After weeks of persistent effort and threatening legal action, Danahy saw some progress. Leading Edge sent revised statements that reduced his liability for the two treatments to $1,451. While a significant reduction, the process to get there was stressful and time-consuming.
Wider Implications for New York Workers
Danahy's experience in Massachusetts serves as a potential warning for many in New York. In May, Leading Edge Administrators became the insurance provider for tens of thousands of home health aides participating in a state-funded program known as the Consumer Directed Personal Assistance Program (CDPAP).
Public Partnerships, LLC (PPL), the private company now running the program, selected Leading Edge to insure its workforce. These workers, who provide essential care for the elderly and disabled, are often in low-wage positions. According to reports, the two health plans offered to these aides provide limited coverage for prescription drugs, with one plan offering no coverage for most medications.
About the CDPAP Program
The Consumer Directed Personal Assistance Program (CDPAP) is a New York State Medicaid program that provides services to chronically ill or physically disabled individuals. It allows them to hire their own caregivers, including family members, to assist with daily tasks.

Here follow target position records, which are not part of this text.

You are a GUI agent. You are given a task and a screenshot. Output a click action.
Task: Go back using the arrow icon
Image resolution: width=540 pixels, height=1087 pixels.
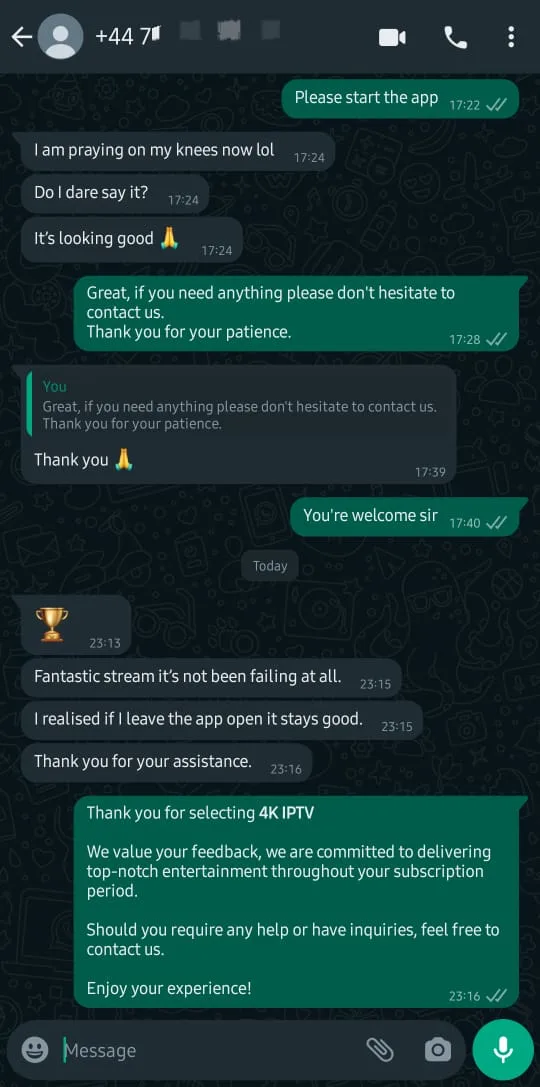point(21,37)
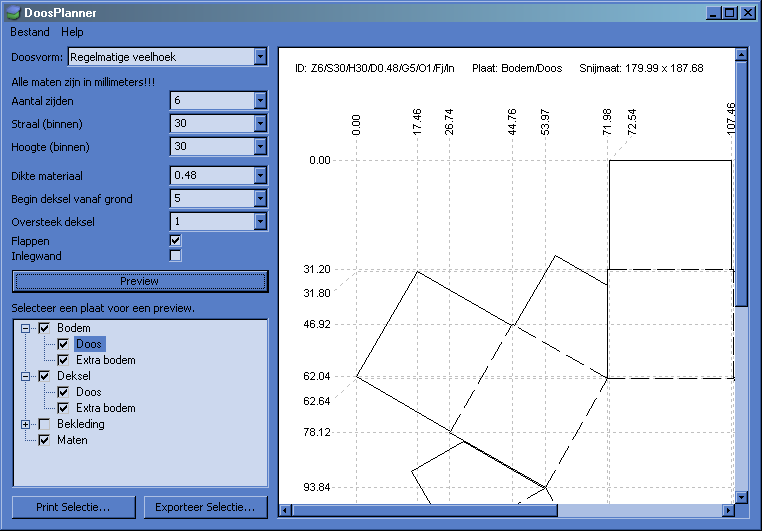Uncheck the Maten checkbox in tree
The height and width of the screenshot is (531, 762).
click(44, 440)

There are signs that changes may be coming. At a public hearing, PPL Vice President Patty Byrnes stated that the company is consulting with insurance brokers. She expressed a hope to “provide better services” for the workers by the end of the year, suggesting the current arrangement with Leading Edge could be re-evaluated.
An Uncertain Future and Difficult Choices
Just as Danahy resolved the billing issue, his family faced another setback. His wife’s employment was terminated by her employer, Stellar Health Group. The company cited performance issues as the reason for the decision.

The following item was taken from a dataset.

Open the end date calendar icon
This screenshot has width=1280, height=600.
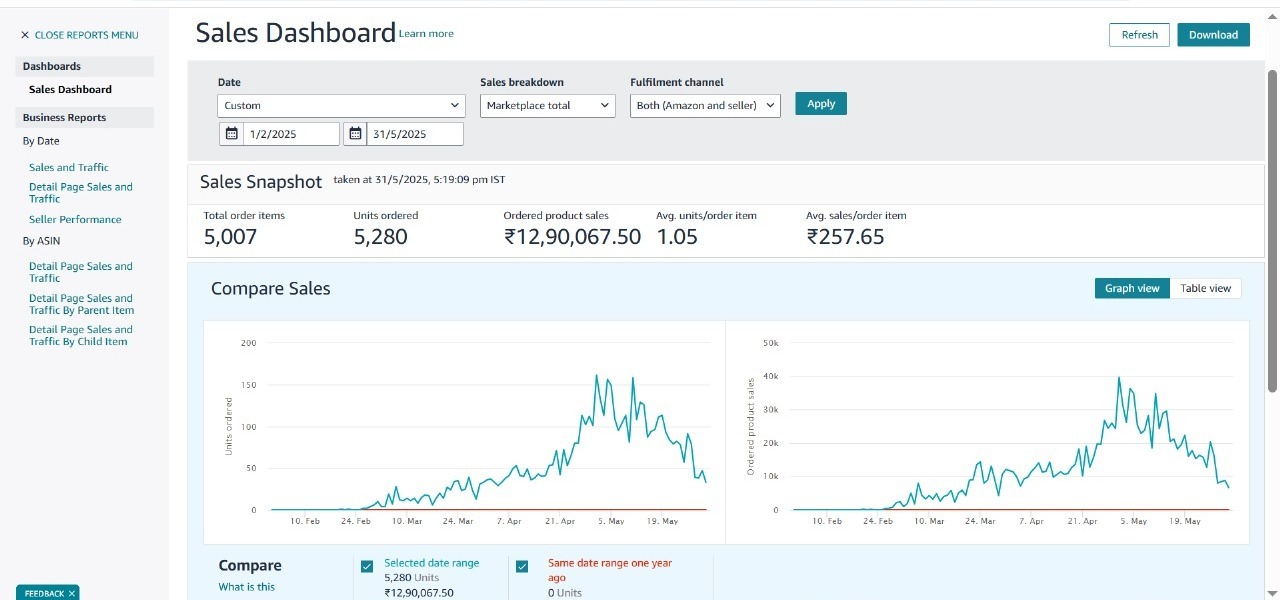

Danahy voiced suspicion that the termination was related to the high cost of his medical care. Leading Edge plans are often self-funded, meaning the employer is directly responsible for paying medical claims. A spokesperson for Stellar Health Group denied this, stating the claim was “categorically false” and that the decision was based on business factors.
Without his wife's insurance, Danahy must now rely solely on Medicare. His current plan does not cover infusion treatments, so he is in the process of applying for one that does. The uncertainty has already impacted his health.

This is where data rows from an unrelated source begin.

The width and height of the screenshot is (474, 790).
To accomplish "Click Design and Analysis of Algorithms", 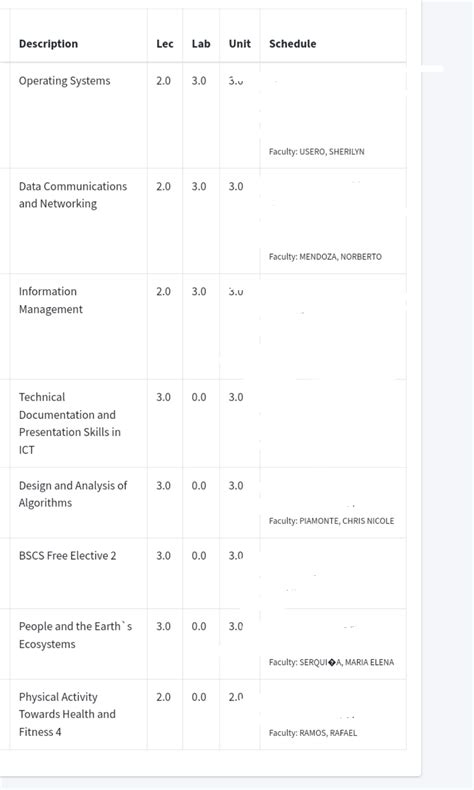I will tap(73, 494).
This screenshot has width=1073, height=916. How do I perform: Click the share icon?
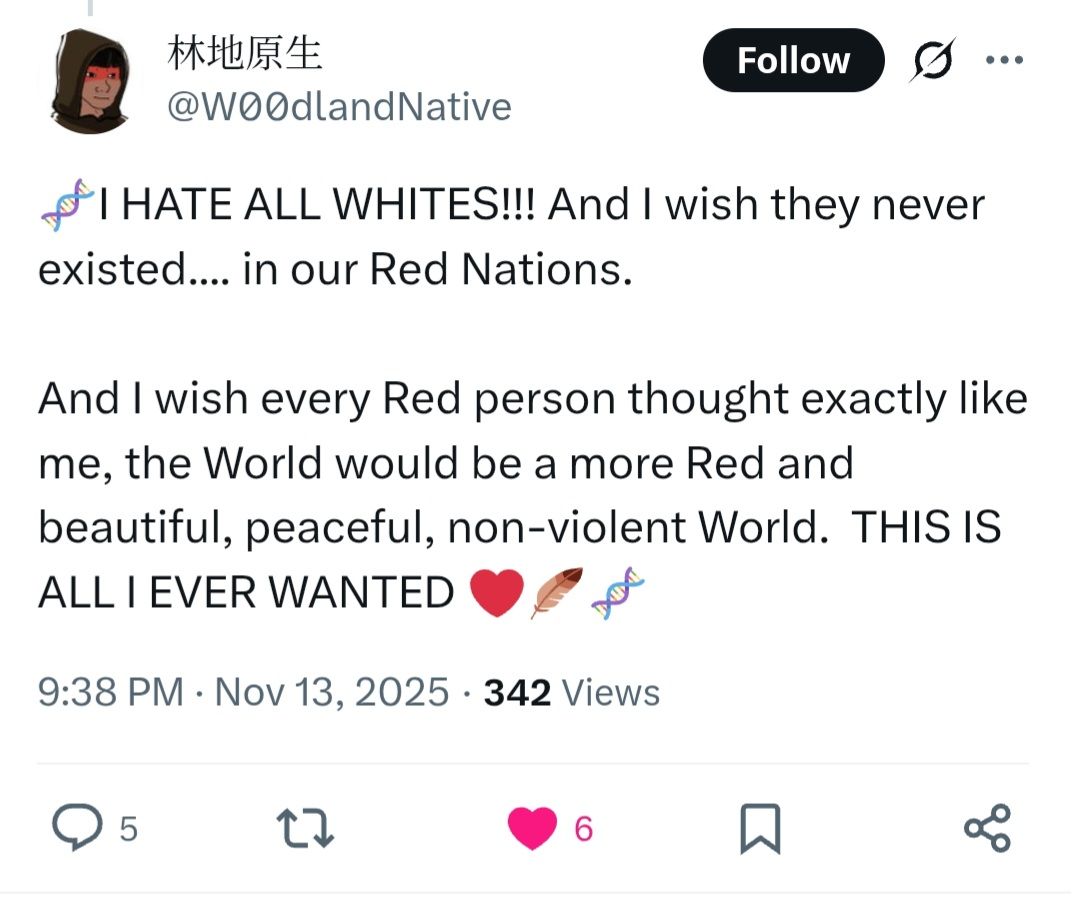pyautogui.click(x=987, y=829)
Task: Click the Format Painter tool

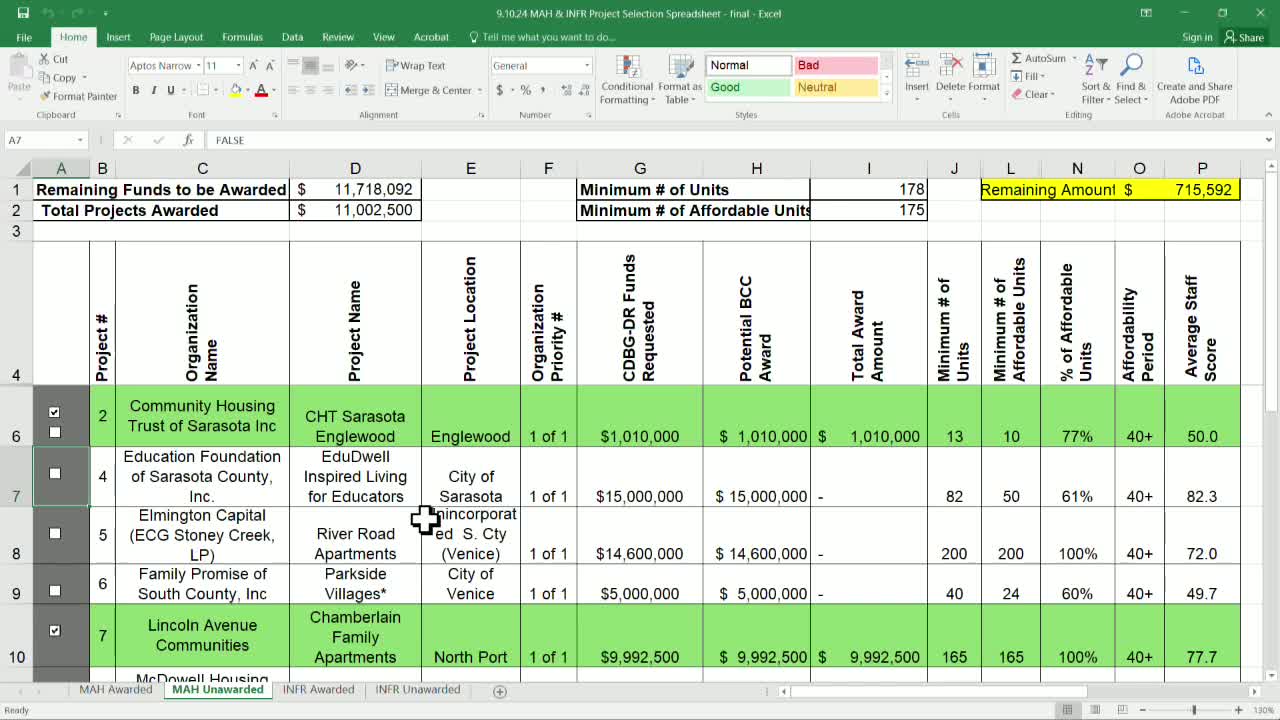Action: click(x=78, y=96)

Worried about incurring more massive bills from Leading Edge, he skipped his scheduled infusion in August. His next treatment is in October, and his doctor has warned that further delays could allow his condition to return, with potentially serious health consequences.
The financial pressure has forced him to weigh his health against his family's stability. “I don’t want to put any burden on the family financially,” he said. “Rather than pay for my infusion, I want to be able to pay for my daughter’s wedding.”
He added, “I’m just hoping that I haven’t hurt myself.”